Gold, oil, and bond yields are all telling the same inflationary story right now, but that’s not the only fear driving markets. Adding copper’s extreme recent fall alongside the rise in oil prices ties this picture up in a neat little stagflationary bow, as copper’s chart looks about identical to gold, but with a deeper pullback (it fell as much as 29% from its high at the end of January).
Inflation cuts into economic growth, but inflation also is growth (just not healthy economic growth), so if you expected the economy to keep growing, you would likely see copper rising this year like it did all last year as the economy grew even as inflationary dynamics took root. Every building in the world is filled with copper, as well as countless products that are intrinsic to the global economy, so it is used as a rough proxy for overall economic growth. If the price of copper is falling, that could be interpreted to mean that growth expectations are falling too because fewer businesses are buying copper to build new things. All while higher inflation expectations rattle every bond market around the world, raising borrowing costs for businesses who might otherwise be buying copper to build new things. We are not even one quarter into this copper pullback, so it’s too early to call it a trend, but that’s the big thing to keep an eye on now. The inflation fear is pretty well settled as long as oil is this high—it’s real and it gets realer each day—so stagflation has moved from a theoretical future problem under current trends to the next feared domino to fall should the inflation Trump has guaranteed us cut into economic growth.

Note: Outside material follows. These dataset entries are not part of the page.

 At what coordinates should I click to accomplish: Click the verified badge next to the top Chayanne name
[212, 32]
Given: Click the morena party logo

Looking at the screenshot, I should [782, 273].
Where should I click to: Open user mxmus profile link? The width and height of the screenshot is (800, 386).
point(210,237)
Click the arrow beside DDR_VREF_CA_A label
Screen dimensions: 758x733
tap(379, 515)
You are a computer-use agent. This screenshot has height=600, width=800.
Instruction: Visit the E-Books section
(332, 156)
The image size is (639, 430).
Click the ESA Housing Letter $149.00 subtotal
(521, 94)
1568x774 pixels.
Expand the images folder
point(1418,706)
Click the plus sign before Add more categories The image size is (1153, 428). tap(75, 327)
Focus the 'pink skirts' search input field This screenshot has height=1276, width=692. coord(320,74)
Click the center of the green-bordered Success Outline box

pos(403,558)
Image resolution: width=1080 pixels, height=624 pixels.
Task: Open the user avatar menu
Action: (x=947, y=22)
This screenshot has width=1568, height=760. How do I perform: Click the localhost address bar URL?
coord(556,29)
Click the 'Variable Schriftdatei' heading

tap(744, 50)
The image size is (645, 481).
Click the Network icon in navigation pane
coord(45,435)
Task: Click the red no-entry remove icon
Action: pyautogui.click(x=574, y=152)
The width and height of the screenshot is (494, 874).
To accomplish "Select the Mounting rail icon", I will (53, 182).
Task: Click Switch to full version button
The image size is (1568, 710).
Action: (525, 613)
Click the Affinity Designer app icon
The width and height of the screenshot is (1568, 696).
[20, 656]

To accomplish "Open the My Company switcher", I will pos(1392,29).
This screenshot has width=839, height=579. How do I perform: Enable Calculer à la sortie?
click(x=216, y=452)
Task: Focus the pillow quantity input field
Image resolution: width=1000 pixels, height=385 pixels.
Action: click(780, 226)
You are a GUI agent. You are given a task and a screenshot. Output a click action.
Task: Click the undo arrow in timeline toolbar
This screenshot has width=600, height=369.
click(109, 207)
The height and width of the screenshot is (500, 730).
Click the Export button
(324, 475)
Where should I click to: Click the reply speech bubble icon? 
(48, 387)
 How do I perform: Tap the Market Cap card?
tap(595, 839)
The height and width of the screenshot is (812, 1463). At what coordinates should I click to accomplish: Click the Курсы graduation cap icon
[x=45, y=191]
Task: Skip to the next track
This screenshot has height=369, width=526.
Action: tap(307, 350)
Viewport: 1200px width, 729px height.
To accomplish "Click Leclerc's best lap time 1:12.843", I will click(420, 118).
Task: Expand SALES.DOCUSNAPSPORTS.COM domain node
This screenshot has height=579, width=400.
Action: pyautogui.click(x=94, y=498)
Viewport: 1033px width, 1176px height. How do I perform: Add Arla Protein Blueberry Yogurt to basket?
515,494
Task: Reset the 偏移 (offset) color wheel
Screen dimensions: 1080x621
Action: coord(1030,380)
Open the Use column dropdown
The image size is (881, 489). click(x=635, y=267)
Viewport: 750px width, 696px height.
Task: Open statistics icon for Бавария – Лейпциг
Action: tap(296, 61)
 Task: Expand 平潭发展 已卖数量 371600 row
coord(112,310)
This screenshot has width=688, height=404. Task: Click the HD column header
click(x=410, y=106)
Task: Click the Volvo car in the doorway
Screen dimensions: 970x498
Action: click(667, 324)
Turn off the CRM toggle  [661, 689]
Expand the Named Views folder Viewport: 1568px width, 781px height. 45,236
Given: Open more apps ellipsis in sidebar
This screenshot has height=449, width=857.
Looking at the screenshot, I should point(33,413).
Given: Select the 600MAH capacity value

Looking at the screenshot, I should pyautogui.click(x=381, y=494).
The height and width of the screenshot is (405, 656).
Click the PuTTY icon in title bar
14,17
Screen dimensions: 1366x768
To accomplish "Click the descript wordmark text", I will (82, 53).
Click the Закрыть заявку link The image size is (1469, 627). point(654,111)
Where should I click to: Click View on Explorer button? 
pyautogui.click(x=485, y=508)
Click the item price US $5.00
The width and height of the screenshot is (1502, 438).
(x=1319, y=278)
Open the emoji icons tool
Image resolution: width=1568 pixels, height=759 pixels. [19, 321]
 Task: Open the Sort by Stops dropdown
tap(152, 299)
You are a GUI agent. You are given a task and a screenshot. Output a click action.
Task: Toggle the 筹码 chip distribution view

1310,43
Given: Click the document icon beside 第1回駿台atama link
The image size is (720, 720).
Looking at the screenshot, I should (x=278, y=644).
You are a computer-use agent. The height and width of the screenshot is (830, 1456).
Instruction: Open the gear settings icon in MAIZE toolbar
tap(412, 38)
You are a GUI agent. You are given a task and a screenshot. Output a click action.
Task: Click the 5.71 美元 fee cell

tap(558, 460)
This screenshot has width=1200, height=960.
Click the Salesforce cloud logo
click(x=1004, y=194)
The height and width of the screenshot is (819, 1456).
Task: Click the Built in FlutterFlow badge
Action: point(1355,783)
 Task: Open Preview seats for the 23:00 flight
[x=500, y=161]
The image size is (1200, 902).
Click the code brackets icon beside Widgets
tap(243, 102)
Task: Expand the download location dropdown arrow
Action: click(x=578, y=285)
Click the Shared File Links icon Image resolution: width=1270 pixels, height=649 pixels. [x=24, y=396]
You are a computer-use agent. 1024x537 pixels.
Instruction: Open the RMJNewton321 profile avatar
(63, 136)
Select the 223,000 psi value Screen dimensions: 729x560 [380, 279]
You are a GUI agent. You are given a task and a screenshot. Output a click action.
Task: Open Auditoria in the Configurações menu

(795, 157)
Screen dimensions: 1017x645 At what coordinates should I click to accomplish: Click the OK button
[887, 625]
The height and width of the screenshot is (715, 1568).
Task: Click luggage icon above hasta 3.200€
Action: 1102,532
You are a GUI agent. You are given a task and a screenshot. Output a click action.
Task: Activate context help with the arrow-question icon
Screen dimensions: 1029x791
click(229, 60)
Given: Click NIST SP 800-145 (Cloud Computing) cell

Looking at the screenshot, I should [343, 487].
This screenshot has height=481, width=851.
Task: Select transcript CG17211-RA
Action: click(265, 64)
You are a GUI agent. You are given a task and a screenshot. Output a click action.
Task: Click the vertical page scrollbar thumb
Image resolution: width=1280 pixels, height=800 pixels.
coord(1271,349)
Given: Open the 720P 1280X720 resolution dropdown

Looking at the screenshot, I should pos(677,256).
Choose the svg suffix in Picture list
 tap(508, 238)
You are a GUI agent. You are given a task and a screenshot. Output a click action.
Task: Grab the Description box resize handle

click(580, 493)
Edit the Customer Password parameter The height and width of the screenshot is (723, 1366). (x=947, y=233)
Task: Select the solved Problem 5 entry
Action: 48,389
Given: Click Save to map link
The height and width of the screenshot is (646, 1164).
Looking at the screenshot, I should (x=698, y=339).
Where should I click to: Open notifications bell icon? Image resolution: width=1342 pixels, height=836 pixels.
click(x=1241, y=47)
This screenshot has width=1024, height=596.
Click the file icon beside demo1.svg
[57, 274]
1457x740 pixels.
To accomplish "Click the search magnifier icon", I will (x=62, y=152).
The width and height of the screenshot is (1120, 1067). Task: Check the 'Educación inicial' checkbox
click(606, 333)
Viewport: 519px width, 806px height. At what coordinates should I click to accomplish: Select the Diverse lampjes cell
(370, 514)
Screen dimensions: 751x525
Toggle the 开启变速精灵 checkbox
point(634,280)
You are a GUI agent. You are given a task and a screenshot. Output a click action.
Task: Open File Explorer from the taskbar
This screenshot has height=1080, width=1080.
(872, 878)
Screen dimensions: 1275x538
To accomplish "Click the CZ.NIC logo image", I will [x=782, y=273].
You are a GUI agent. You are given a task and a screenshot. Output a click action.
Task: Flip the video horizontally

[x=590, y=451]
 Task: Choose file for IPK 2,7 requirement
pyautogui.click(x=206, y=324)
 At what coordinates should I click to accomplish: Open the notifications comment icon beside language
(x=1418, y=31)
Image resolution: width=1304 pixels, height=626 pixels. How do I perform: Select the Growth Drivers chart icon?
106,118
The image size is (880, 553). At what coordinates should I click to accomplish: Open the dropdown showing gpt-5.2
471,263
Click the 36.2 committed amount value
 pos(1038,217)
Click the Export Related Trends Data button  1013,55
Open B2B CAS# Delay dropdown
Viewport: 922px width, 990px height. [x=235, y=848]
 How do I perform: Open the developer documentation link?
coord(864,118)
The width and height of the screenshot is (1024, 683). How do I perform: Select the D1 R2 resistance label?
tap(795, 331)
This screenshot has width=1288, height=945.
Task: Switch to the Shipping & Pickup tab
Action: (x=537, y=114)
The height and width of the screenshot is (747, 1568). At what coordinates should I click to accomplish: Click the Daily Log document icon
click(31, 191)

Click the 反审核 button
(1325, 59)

This has been a sobering week for the economy. The PPI showed that inflation would have been a problem without this war in Iran, which has already significantly degraded the world’s LNG supply for the rest of this decade and unleashed all sorts of medium- and long-term inflationary dynamics around oil prices. We are currently living in the largest energy shock ever during a time where the concept of responsible leadership feels like a relic of the past. No one is coming to save the economy at the Fed or in the White House, and it’s clear that Trump’s braintrust has no brain or plan to get out of this war that they clearly thought would be as easy as their assault on Venezuela. The only coherent plan in this whole mess seems to be Iran’s goal to make the economic fallout from this war so painful that it serves as its own deterrent in the future, and you can now see this harrowing realization washing over global markets that are all becoming increasingly fearful by the day.